Will we live in smart homes that are always listening and can respond to our every vocal beck and call? No. Will we wear augmented reality glasses on our faces and control them with our voice? Not by 2030.

Summary

Here is a summary of some of my predictions for the progress in speech recognition research and applications by the year 2030:

  • Self-supervised learning and pretrained models are here to stay.
  • Most speech recognition (inference) will happen at the edge.
  • On-device model training will be much more common.
  • Sparsity will be a key research direction to enable on-device inference and training.
  • Improving word error rate on common benchmarks will fizzle out as a research goal.
  • Speech recognizers will output richer representations (graphs) for use by downstream tasks.
  • Personalized models will be commonplace.
  • Most transcription services will be automated.
  • Voice assistants will continue to improve, but incrementally.

The predictions show that the coming decade could be just as exciting and important to the development of speech recognition and spoken language understanding as the previous one.

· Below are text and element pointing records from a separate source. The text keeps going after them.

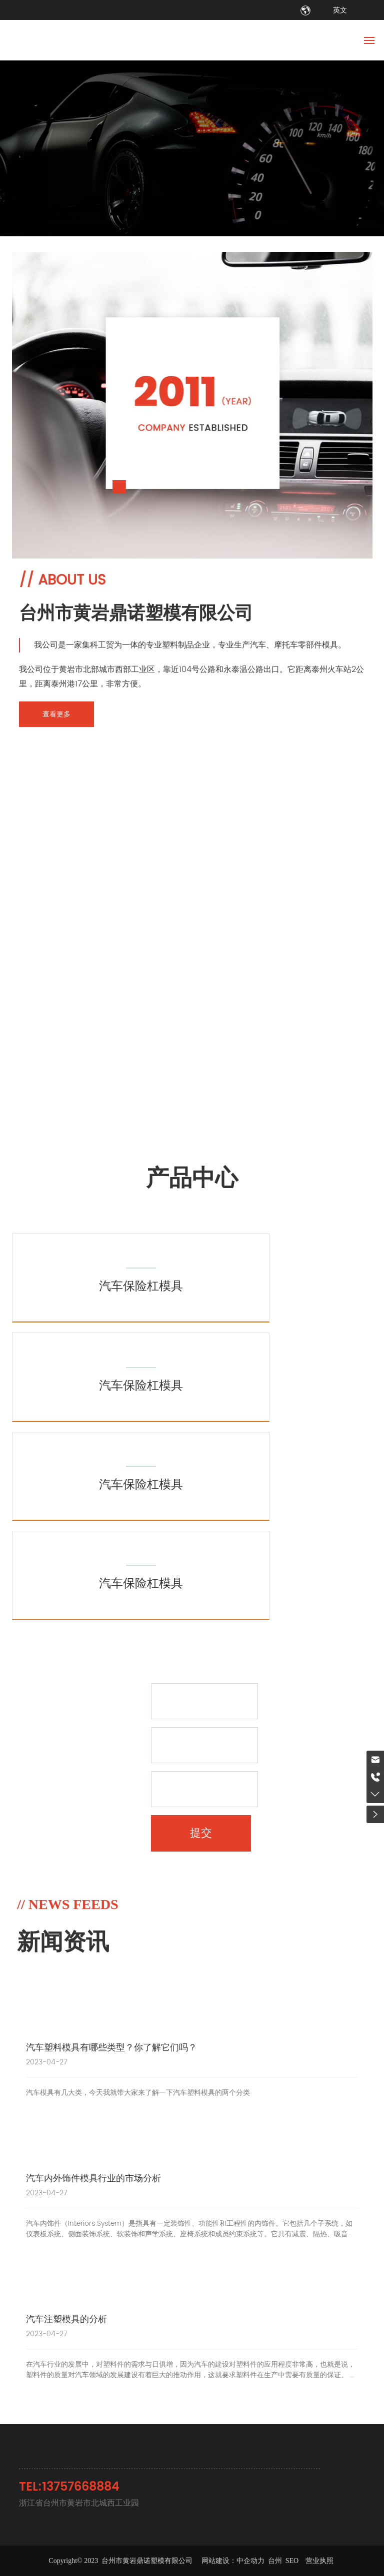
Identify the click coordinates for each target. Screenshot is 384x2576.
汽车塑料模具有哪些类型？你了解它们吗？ (111, 2047)
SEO (293, 2561)
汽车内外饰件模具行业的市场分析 (93, 2178)
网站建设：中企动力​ (233, 2561)
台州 (275, 2561)
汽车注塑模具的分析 (66, 2319)
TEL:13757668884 (69, 2487)
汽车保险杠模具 (141, 1286)
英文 (340, 10)
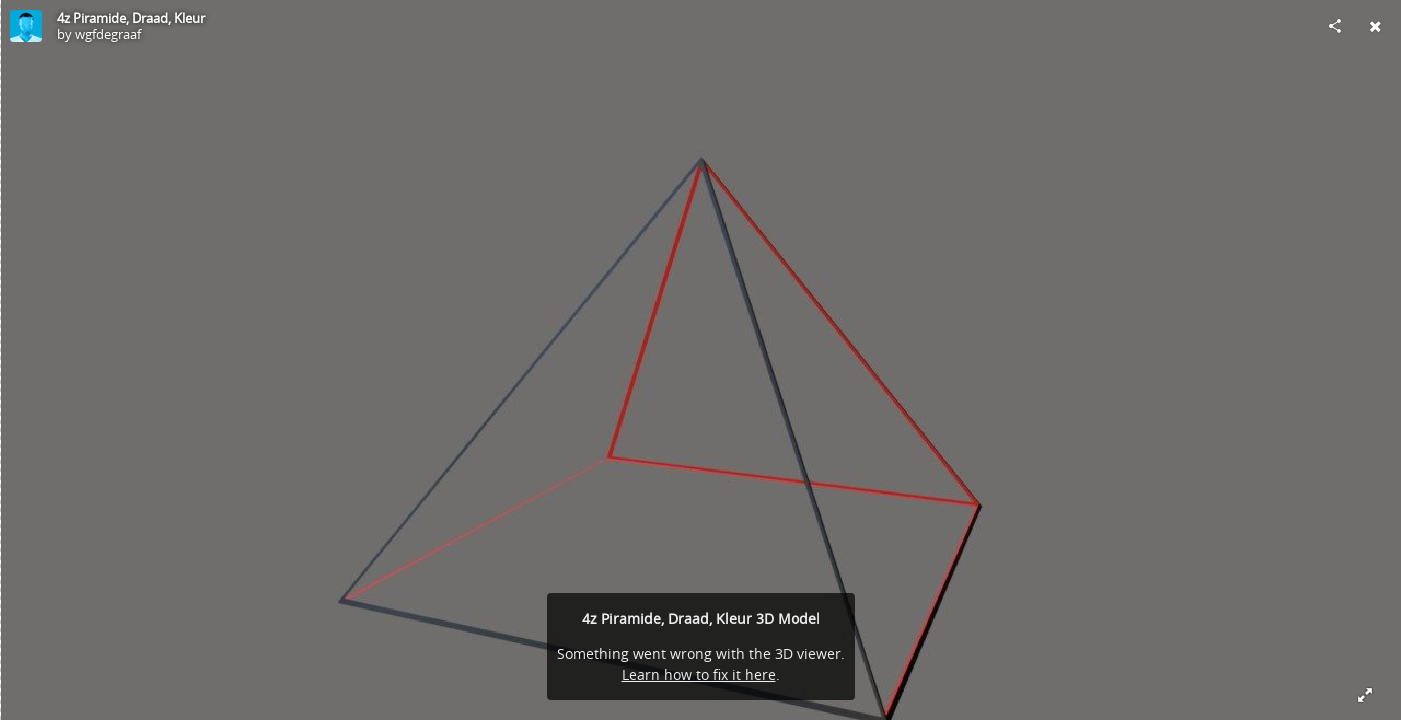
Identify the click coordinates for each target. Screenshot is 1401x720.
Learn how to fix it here (699, 674)
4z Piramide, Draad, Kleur (131, 18)
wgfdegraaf (108, 34)
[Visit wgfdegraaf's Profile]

We still have many research problems to solve before speech recognition will reach the point where it works all the time, for everyone. However, this is a goal worth working toward, as speech recognition is a key component to more fluid, natural, and accessible interactions with technology.

Acknowledgements

Thanks to Chris Lengerich, Marya Hannun, Sam Cooper, and Yusuf Hannun for their feedback.

Footnotes

  1. Quotes and predictions are from chapters 2, 4, and 21 of Richard Hamming’s The Art of Doing Science and Engineering: Learning to Learn

  2. Alan Kay is best known for developing the modern graphical user interface and also object-oriented programming in the Smalltalk programming langauge. 

  3. For an example of the perceptual difference in latencies see the blog post on Google’s on-device speech recognizer

  4. The data for these figures is from wer_are_we

  5. Khe Chai Sim, et al. Personalization of end-to-end speech recognition on mobile devices for named entities. 2019. (link) 

  6. Shapiro in the Encyclopedia of Artificial Intelligence defines an AI task as AI-complete if solving it is equivalent to “solving the general AI problem”, which he defines as “producing a generally intelligent computer program”.